O que Merkel quis demonstrar de forma muito clara é que, hoje, o que chamamos de alternativa econômica – no sentido de uma opção contrária à política neoliberal de cortes e austeridade – não existe. Isso quer dizer que, quando uma equipe política elabora um programa alternativo e o submete à aprovação cidadã para levar adiante esse e outros programas, e quando esse programa ganha as eleições e essa equipe chega legitimamente e democraticamente ao governo de um país com seu projeto alternativo antineoliberal, descobre-se que, na realidade, sua margem de manobra é inexistente. Em termos de economia, finanças e orçamento, não há nenhuma flexibilidade. Além disso, existem os acordos internacionais, que são “intocáveis”; os mercados financeiros, que ameaçam com sanções se certas decisões são tomadas; os lobbies midiáticos, que fazem pressão; os grupos de influência oculta, como a Trilateral, Bildeberg etc. Não há espaço. Tudo isso significa simplesmente que o governo de um Estado da zona do euro, por mais legitimidade democrática que possua e ainda que tenha sido apoiado por 60% de seus cidadãos, não tem as mãos livres. São livres se decidem realizar reformas legislativas para modificar aspectos importantes da vida em sociedade, como a questão do aborto, o matrimônio homossexual, a procriação assistida, o direito ao voto pelos estrangeiros, a eutanásia etc. Mas, se desejam reformar a economia para libertar seu povo da prisão neoliberal, não podem fazê-lo. Nesse campo, as margens de manobra são praticamente inexistentes. Não apenas pela pressão dos mercados financeiros internacionais, mas também simplesmente porque seu pertencimento à zona do euro o obriga a submeter-se aos imperativos do Tratado de Maastricht, do Tratado de Lisboa, do Pacto Fiscal (que exige que o orçamento nacional não ultrapasse um déficit superior a 0,5% do PIB do país), do Mecanismo Europeu de Estabilidade Financeira (que endurece as condições impostas aos países que necessitam de crédito) etc.
A consequência disso é que, para os Estados que pediram resgate, hoje foi criado, na Europa, o estatuto de “novo protetorado”. A Grécia, por exemplo, é governada de maneira “soberana” para todas as questões relacionadas à gestão da vida em sociedade e seus cidadãos (os “indígenas”). Mas temas relacionados à economia, finanças, dívida, banco, lucro e, evidentemente, moeda são geridos por uma instância superior: a tecnocracia euro da União Europeia. Isso significa que Atenas perdeu parte decisiva de sua soberania para uma instância superior. Ou seja, Atenas perdeu parte decisiva de sua soberania. O país foi rebaixado ao grau de protetorado.

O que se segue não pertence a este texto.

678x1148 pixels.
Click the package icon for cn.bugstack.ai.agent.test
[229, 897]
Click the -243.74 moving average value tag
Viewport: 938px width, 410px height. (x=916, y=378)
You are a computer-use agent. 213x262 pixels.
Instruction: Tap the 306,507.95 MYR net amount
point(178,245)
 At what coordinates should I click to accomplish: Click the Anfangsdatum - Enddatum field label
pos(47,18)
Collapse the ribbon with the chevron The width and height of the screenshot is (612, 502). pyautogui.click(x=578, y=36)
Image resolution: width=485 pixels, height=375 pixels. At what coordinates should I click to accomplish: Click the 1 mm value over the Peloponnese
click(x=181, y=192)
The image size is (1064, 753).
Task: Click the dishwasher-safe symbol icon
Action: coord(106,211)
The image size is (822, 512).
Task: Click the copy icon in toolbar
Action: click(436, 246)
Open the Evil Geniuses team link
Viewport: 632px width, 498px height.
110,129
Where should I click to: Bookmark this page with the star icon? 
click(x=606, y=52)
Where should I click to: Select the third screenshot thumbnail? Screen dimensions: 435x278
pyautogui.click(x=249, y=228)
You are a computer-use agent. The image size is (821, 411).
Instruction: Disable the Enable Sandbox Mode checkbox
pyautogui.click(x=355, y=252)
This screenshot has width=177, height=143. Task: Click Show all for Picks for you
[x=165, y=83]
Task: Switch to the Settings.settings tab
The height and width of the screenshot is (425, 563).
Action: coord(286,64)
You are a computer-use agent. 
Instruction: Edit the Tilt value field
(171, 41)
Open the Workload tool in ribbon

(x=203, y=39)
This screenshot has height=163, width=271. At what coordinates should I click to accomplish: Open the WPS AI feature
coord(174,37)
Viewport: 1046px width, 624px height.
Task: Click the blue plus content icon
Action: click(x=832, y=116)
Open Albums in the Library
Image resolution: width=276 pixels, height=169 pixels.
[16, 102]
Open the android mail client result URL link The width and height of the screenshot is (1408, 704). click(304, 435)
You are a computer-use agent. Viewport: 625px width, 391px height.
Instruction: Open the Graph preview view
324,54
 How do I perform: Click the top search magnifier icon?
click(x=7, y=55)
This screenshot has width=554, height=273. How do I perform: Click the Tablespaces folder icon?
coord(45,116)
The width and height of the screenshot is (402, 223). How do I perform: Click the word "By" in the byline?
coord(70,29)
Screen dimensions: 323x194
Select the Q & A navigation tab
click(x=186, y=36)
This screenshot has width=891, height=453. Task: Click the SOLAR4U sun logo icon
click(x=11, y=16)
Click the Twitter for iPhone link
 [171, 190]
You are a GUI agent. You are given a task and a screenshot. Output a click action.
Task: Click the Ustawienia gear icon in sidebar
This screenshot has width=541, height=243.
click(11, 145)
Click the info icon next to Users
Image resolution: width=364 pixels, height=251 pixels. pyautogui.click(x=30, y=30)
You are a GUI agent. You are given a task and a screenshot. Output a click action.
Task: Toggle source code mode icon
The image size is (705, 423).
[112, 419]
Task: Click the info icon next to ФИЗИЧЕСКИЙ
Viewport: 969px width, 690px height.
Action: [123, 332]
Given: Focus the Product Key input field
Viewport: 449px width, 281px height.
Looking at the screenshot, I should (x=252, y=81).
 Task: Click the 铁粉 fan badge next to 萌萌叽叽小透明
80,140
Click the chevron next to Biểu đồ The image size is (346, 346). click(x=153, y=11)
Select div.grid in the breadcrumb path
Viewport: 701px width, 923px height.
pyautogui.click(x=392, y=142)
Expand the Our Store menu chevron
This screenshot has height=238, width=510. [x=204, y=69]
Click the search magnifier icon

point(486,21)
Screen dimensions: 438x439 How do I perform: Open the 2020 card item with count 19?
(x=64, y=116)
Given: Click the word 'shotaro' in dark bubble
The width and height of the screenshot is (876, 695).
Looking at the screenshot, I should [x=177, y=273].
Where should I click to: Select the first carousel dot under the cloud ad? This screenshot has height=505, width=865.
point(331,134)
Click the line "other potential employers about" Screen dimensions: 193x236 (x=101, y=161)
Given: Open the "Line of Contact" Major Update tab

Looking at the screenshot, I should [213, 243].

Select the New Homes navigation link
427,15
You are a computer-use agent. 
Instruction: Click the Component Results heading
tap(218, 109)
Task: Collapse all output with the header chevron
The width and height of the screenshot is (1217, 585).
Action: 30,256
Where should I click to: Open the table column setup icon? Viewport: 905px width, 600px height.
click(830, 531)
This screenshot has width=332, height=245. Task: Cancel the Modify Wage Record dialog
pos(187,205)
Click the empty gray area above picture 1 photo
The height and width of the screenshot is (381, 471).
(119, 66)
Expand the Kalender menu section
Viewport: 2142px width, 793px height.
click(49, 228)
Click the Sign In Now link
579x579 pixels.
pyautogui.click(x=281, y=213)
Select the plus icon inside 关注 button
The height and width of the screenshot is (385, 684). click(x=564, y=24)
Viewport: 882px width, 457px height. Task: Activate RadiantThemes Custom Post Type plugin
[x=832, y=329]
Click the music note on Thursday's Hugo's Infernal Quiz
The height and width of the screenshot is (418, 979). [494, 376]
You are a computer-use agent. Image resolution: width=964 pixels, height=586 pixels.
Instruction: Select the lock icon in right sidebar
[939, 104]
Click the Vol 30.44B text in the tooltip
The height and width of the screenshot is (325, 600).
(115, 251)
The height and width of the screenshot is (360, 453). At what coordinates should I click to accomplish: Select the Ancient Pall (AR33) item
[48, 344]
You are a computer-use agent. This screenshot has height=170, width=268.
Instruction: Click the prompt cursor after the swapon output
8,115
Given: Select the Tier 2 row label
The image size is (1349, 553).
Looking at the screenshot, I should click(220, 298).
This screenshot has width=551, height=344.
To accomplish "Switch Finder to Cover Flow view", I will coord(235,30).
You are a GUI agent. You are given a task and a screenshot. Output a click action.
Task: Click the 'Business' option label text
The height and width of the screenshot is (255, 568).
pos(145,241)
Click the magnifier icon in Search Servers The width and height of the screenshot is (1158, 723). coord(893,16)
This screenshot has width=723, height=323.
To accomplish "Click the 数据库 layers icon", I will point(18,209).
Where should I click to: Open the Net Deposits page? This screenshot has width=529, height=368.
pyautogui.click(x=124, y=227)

Dizendo de outra maneira: o que está ocorrendo não apenas na Grécia, mas em toda a zona do euro, em nome da austeridade, em nome da crise, é simplesmente a passagem de um Estado de bem-estar social para um Estado privatizado no qual a doutrina neoliberal se impõe com um dogmatismo feroz, puramente ideológico. Estamos diante de um modelo econômico que está arrebatando uma série de direitos dos cidadãos. Direitos adquiridos depois de longas e às vezes sangrentas lutas.
Alguns dirigentes conservadores tratam de acalmar um pouco dizendo: “Bom, esse é um período ruim, um mau momento pelo qual é preciso passar. Precisamos apertar o cinto, mas sairemos desse túnel”. A pergunta é: o que significa “sair do túnel”? Vão nos devolver o que nos foi tirado? Vão restituir as reduções de salário que sofremos? Vão estabelecer as pensões no nível em que estavam? Vamos novamente ter crédito para a saúde pública e para a educação?
A resposta a cada uma dessas perguntas é: “não”. Porque não se trata de uma “crise passageira”. O que acontece é que passamos de um modelo a outro pior. E agora se trata de convencermos de que o que perdemos é irreversível. “Lasciate ogni speranza”, abandonem qualquer esperança. Essa é a mensagem central de Angela Merkel em Bruxelas no dia 13 de julho passado – enquanto exibia, como uma Salomé teutônica, a cabeça de Tsipras em uma bandeja…
Ignacio Ramonet é jornalista, sociólogo e diretor da versão espanhola de Le Monde Diplomatique.